* _What you should do_
Extend the passage below on dreams and the interpretation of songs, continuing from its final sentence about the imagination filling in gaps.

So, what possible evolutionary value is their to keep dreaming about falling, or flying or being lied to or making clothing out of minced beef or having your teeth fall out ? Quite a lot, it turns out. And you get one guess as to which part of the brain is responsible for dreaming. Yip, limbic Joe and his buddies.
What's more, studies in rats have found that individuals who are deprived of dreaming sleep become stupid. They don't learn from their mistakes, as a result, they don't find as much food and they don't do as well as the other rats who are reliving, seemingly incoherent useless fantasies over and over.
So as with regular stories, dreams are born out of the race to be top rat. To compete with peers and ensure the next generation are the best of the bunch. It also ensures that the current pack are less likely to be lunch for some opportunistic predator because they were wandering around deprived of sleep. Proof indeed that individuals will thrive and survive better if they are rehearsing emotionally compelling scenarios, even if we don't quite know why.
Interpretation of dreams is often similar to the interpretation of song. In-so-much-as we can become bewitched by both without really understanding why. Some believe that it's the attempts to interpret that we find most alluring. It's certainly true that songs without words or those with ambiguous words offer more scope for bringing the listeners into the story.
This is important because it's very often the listener's story which completes the song. A point born out by he fact that listener 'A' can have a totally different emotional reaction than listener 'B' on hearing the same piece of music. This is possibly because our imagination is so keen to join the dots and fill in gaps.

* _Available data_
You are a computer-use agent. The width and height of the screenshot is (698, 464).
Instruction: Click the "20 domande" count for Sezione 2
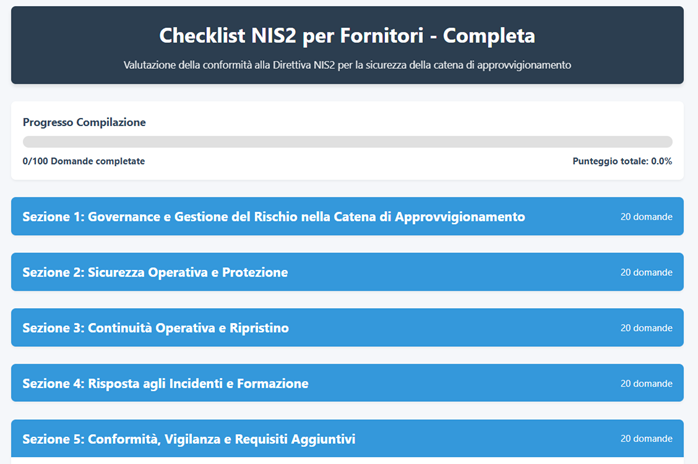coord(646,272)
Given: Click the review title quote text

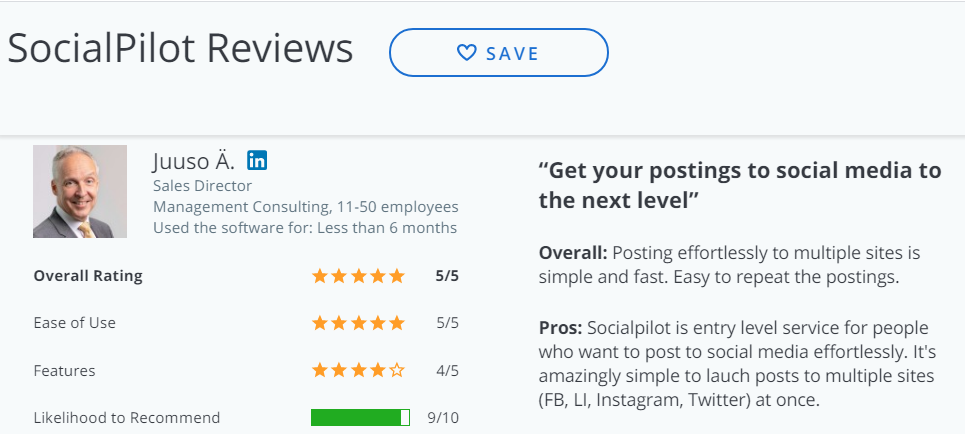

* _Solved exercise_
So the the more intriguing the tale, the more likely we'll engage with it by filling in our own detail. Often to the point of missing out some of the facts presented and inserting our own. It may even be the case that this is what dreams are; the creation of a story to justify an emotion.
So humans have lots of uses for song and it's development has many phases. Fundamentally, song comes from our sense of being alive and our will to thrive. It's born out of our deepest hopes, darkest secrets, and our most dreaded fears. Song is the external expression of what we are inside.
It's born out of life, both where life is a mystery and where life is understood. It's re-aired because it's fun and to do so re-affirms that we exist, have shared values, and are wise to the secrets of wet mushy leaves, long grass and the hidden dangers therein. In short song is an exciting, elaborate evolutionary tool which just so happens to help us with our evolution.